── Text provided
A recent LinkedIn Learning survey of 3,000 professionals concluded that the inability to set clear and consistent expectations is hands down the most frustrating quality they have experienced in their managers. In our work with leadership teams of growing companies we witness first-hand the problems that ensue when expectations are unclear. In this article we will explore a few scenarios that illustrate why expectation clarity is so important; how individuals, teams and organizations suffer from unclear expectations; and what CEOs and leadership teams can do to build the discipline necessary to establish clear and consistent expectations.
Kick the can down the road. Early on a founder and her key principals worked hard to build a successful firm. The founder told the principals not to worry “I’ll take care of you” and she truly meant it, but she really had no idea what ‘take care of you’ meant. The firm was wildly successful and when the founder finally stepped back to create a solution, it fell way short of their expectations.
You know what they say about assumptions! A CEO and marketing VP agreed that it would be important to have a customer panel at their upcoming industry conference. The VP and her team worked for several months to build a great event including what they thought was an innovative customer panel. The day before the conference the CEO ripped into the marketing VP for ‘the stupid’ way she set up the panel.
You’re taking what away? A founder and her principals were wildly successful in their first few years in business and the founder was quite generous with perks – large bonuses, club memberships, paid family trips, company cars, among others. The company continued to grow, and the founder became frustrated with a lopsided salary (and perks) structure that was making it difficult to invest and hire other talented people. Her discussions with the principals to revamp the executive compensation structure were not well received.
────
── Record excerpts
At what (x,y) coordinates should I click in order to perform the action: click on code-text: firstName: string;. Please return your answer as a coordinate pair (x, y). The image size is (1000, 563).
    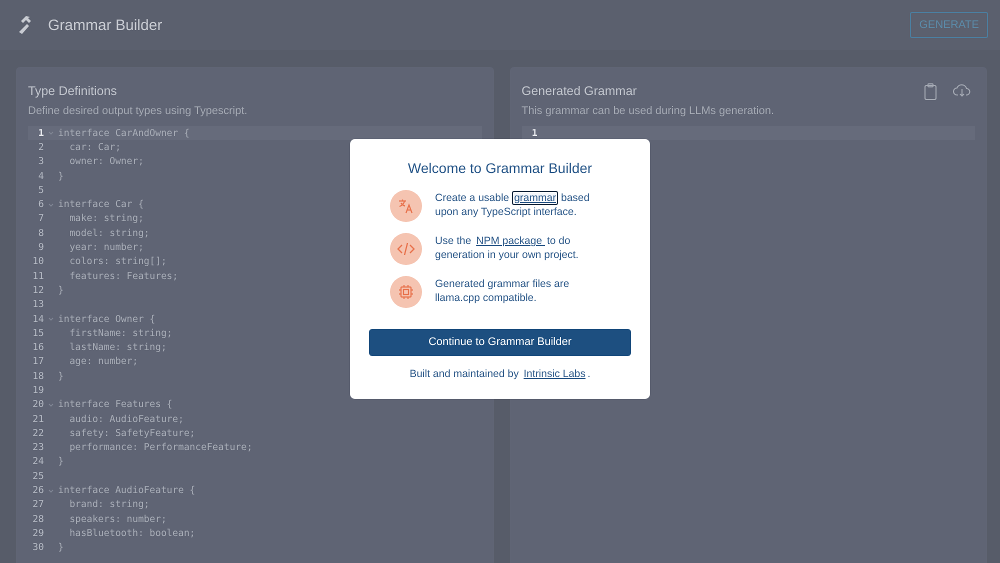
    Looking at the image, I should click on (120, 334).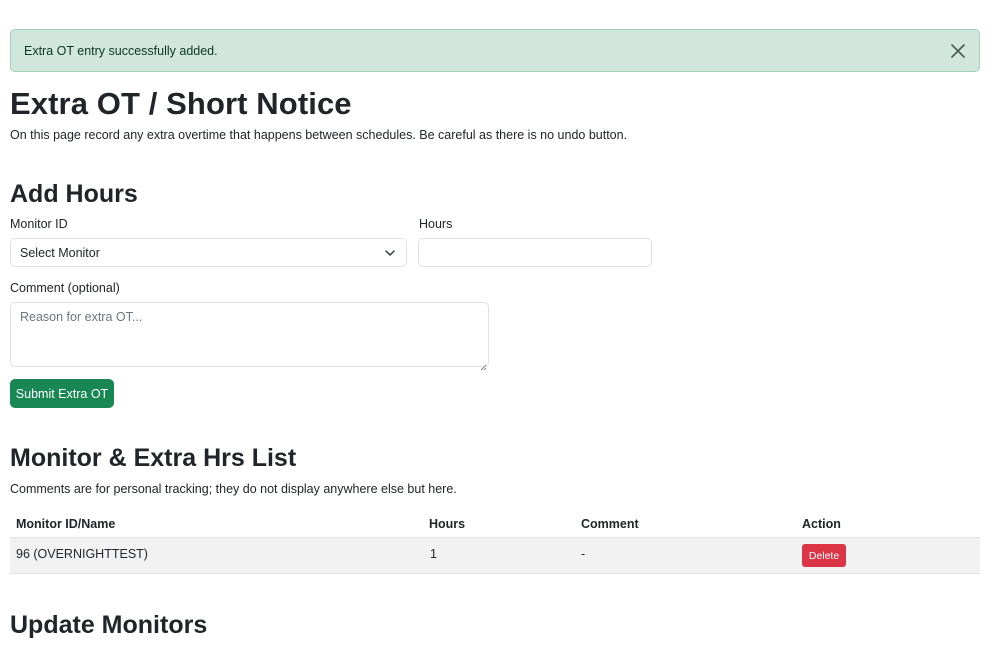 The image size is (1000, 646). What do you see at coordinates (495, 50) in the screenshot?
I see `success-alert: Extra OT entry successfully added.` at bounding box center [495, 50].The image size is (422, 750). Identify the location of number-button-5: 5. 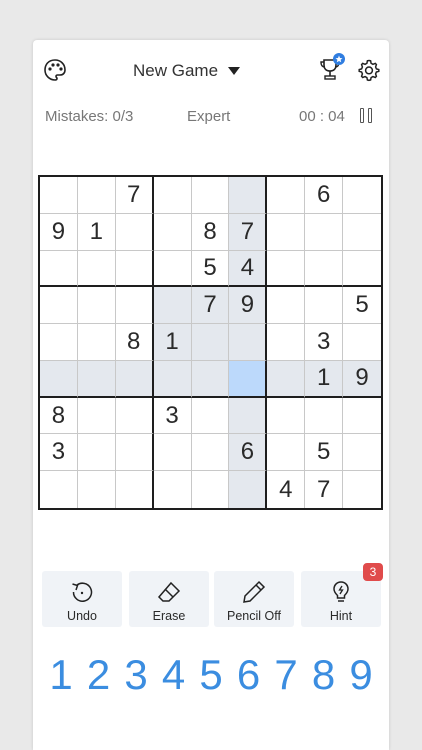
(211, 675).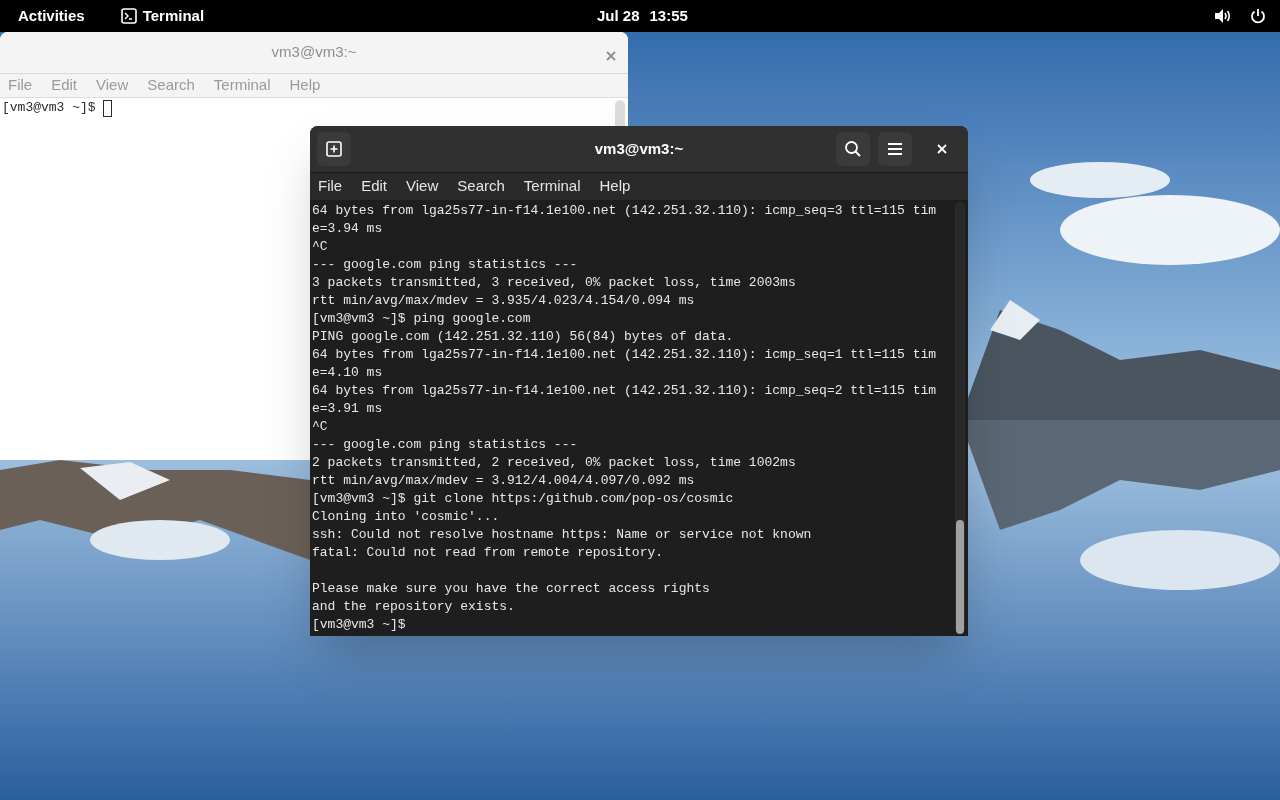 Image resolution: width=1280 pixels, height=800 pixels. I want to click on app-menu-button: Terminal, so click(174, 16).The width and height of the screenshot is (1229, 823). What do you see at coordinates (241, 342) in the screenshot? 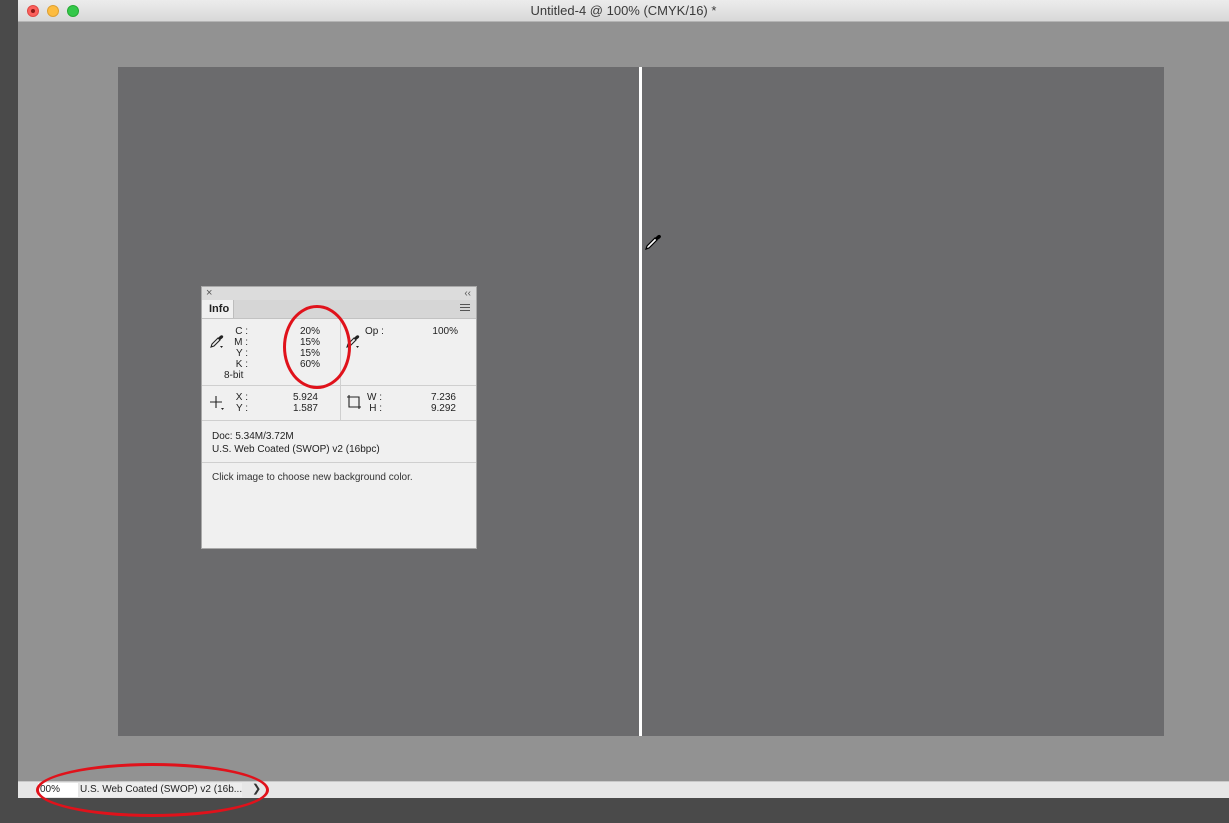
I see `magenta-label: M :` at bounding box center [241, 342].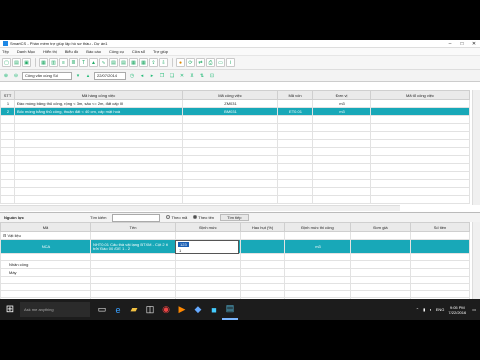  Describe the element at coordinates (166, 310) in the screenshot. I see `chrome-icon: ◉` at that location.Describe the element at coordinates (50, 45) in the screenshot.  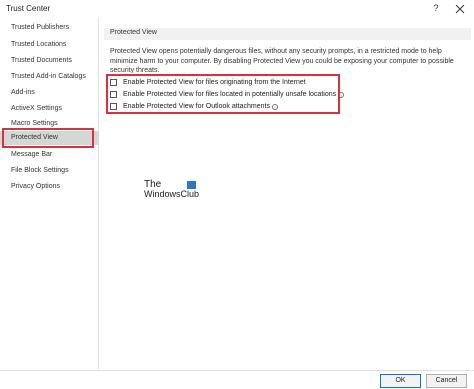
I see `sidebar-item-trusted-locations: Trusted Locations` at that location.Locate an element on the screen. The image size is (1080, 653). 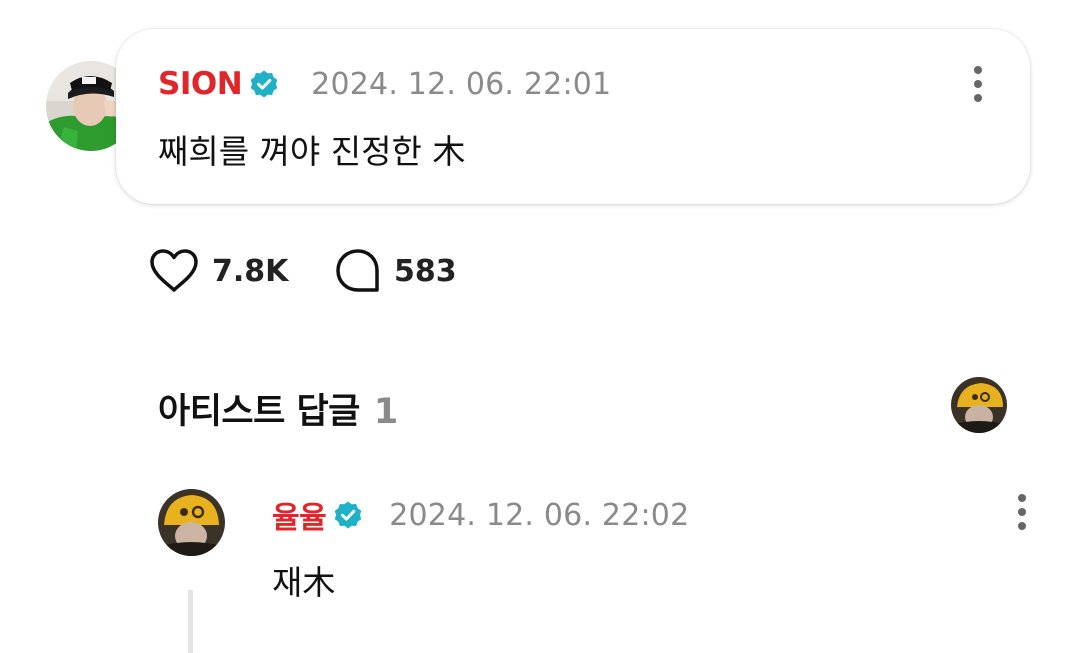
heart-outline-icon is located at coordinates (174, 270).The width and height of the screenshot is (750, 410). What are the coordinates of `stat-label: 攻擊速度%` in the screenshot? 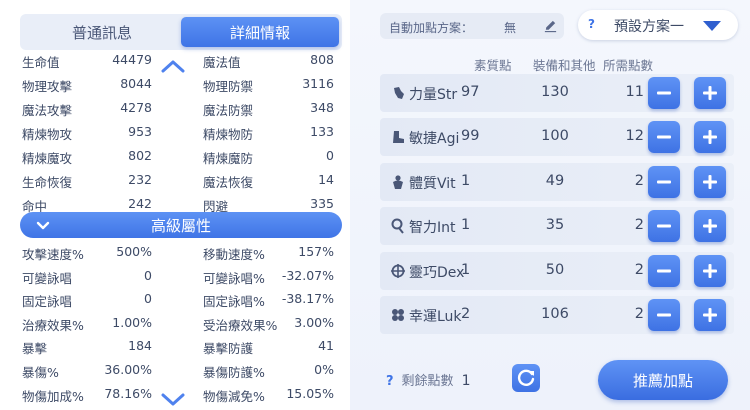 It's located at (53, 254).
────
Task to complete —
In the article on setting clear expectations, how many professionals did the LinkedIn Learning survey include? The lines above come from a different source than the article.

The answer —
3,000 professionals.